政府は3月4日、外国人による土地取得の制度を見直すための有識者会議を発足させた。会議では安全保障上の観点から、土地の売買や利用をどのように管理するかについて議論が行われた。政府は今夏をめどに基本方針をまとめ、法整備に向けた骨子案を作成する考えである。

防衛施設や離島の土地取得が議論の中心

近年、防衛関連施設周辺や国境離島の土地が外国人や外資企業に取得されるケースについて懸念が指摘されている。
会議では、こうした土地が安全保障上重要な意味を持つ可能性について議論が行われた。出席者の一部からは、早期に制度を整備する必要性を指摘する意見が示された。

既存制度との関係整理が課題

現在、日本では重要土地利用規制法により、重要施設周辺の土地利用について政府が監視を行う制度が設けられている。

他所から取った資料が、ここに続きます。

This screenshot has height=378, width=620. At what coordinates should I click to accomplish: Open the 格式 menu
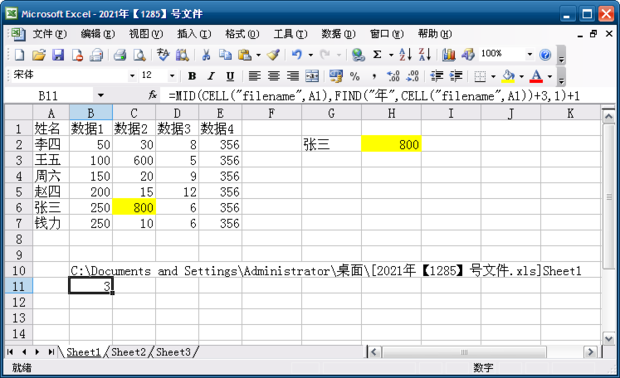pyautogui.click(x=242, y=34)
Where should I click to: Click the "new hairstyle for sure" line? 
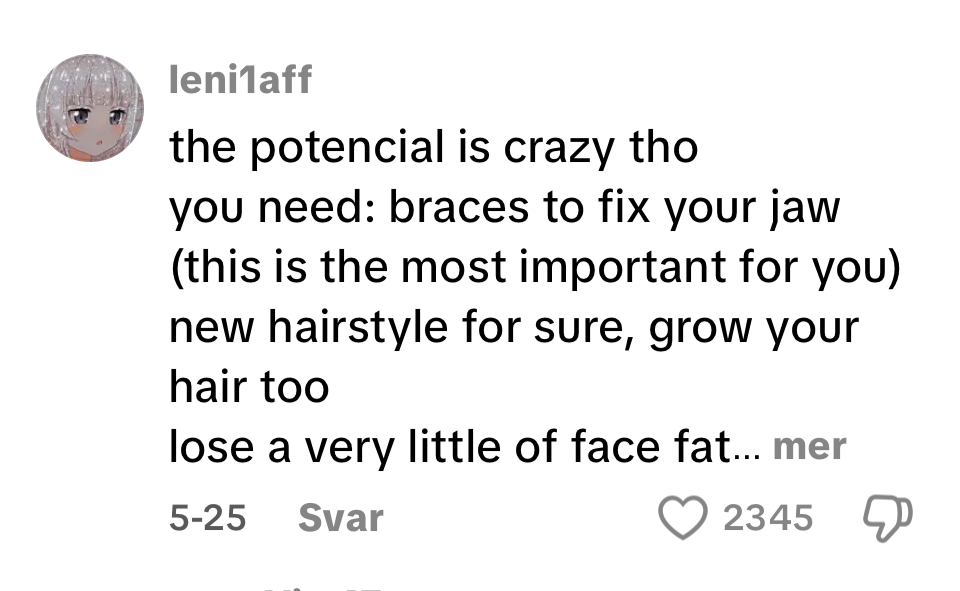pyautogui.click(x=514, y=328)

土地取引の際には利用目的や所有者に関する届け出を求める仕組みがあり、政府は施設機能を妨げる恐れがある場合に利用中止を勧告できる。
新たな制度を検討するにあたり、この既存制度との関係整理が重要な論点となる。

外国人限定規制に慎重論も

外国人のみを対象とした土地規制については、国際ルールとの整合性が議論されている。WTOのサービス貿易一般協定(GATS)は外国企業に対する差別的措置を認めていない。
そのため、外国人だけに制限を課す制度が国際協定と矛盾する可能性があるとの指摘が会議で示された。

不動産市場への影響も議題に

外国人による住宅購入が都市部のマンション価格上昇につながっているとの見方もあり、不動産市場への影響も議論の対象となった。
ただし、投機目的の購入が価格高騰の主要因と断定できる十分な統計が存在するかについては慎重な意見も出ている。会議では安全保障と生活関連問題を区別しながら議論を進める必要性が指摘された。